10.04.1965 tarihli Resmi Gazetede yayımlanarak 01.11.1965 tarihi itibarıyla yürürlüğe giren Türkiye Cumhuriyeti ile Almanya Federal Cumhuriyeti arasında imzalanan Sosyal Güvenlik Sözleşmesinin uzun vadeli sigorta kollarından olan “Malullük, Yaşlılık ve Ölüm Sigortaları(aylıkları)” başlıklı beşinci bölüme 02.11.1984 tarihinde imzalanıp 05.12.1985 tarihli 3241 sayılı Yasayla onaylanıp yürürlüğe giren Ek Sözleşme ile getirilen sözleşmenin 29’uncu maddesinin 4’üncü bent hükmüne göre, bir kimsenin Türk sigortasına girişinden önce, bir Alman Rant Sigortasına girmiş bulunması halinde, Alman Rant Sigortasına giriş tarihi, Türk Sigortasına giriş tarihi olarak kabul edileceği açıkça ifade edilmiştir.
Türkiye Cumhuriyeti ile Almanya Federal Cumhuriyeti arasında imzalanan Sosyal Güvenlik Sözleşmesinin, konuya ilişkin 29’uncu maddesinin 4’üncü bent hükmü, bir kimsenin Türk sigortasına girmeden önce, Alman rant sigortasına girmiş bulunması halinde, rant sigortasına giriş tarihinin, Türk sigortasına giriş tarihi olarak kabul edileceğini öngörmüştür.
Ancak, anılan sözleşme hükümlerinin uygulanabilmesi; davacının sigortalılık başlangıç tarihi olarak kabul edilen dönemde ranta tabi bir çalışmasının bulunması ve tahakkuk ettirilen yurtdışı borçlanma tutarının davacı tarafından ödenmesi gerekmektedir.
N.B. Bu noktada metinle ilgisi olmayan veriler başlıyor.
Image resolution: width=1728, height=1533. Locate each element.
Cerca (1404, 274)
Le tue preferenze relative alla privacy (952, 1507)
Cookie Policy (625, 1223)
Davacının, 19.02.2013 tarihli Alman Hizmet Cetvelindeki çalışmaların bildirildiği kısım ile açıklamaların olduğu kısımdaki temel bilgiler kısmındaki çelişki giderilerek, davacının, 24.10.1977 tarihinde ranta tabi bir çalışmasının olup olmadığı tespit edilmeli, Kurum tarafından tahakkuk ettirilen yurtdışı borçlanma tutarının davacının ödeyip ödemediği sorulup, davacının yurtdışı borçlanma talebine ilişkin ilgili bilgi ve belgelerin celp edilerek davacının yurtdışı hizmet borçlanmasına ilişkin ödeme yapıp yapmadığı tespit edilmeli, ödeme yapılmadığının tespit edilmesi halinde yurt dışı borçlanma tutarının ödenmesi için davacı tarafa yöntemine uygun şekilde verilecek mehille, Alman Rant sigortasına giriş olan 18 yaşın ikmal edildiği 24.10.1977 tarihini içerecek şekilde ve borçlanma talep tarihindeki şartlar çerçevesinde yurt dışı borçlanması, 5510 sayılı Yasanın 4/1-b madde kapsamında öngörülen sigortalılık niteliğinde olmak üzere, usulünce sağlanmalı ve borçlanmanın varlığı halinde, sigorta başlangıcına hükmedilmelidir.
Mahkemece, bu maddi ve hukuki olgular gözönünde tutulmaksızın, eksik inceleme ve araştırmayla yazılı şekilde hüküm kurulması, usul ve yasaya aykırı olup, bozma nedenidir.
O hâlde, davalı Kurum vekilinin bu yönleri amaçlayan temyiz itirazları kabul edilmeli ve hüküm bozulmalıdır.
SONUÇ: Yukarıda açıklanan nedenlerle temyiz edilen hükmün BOZULMASINA, 19.11.2013 gününde oybirliğiyle karar verildi.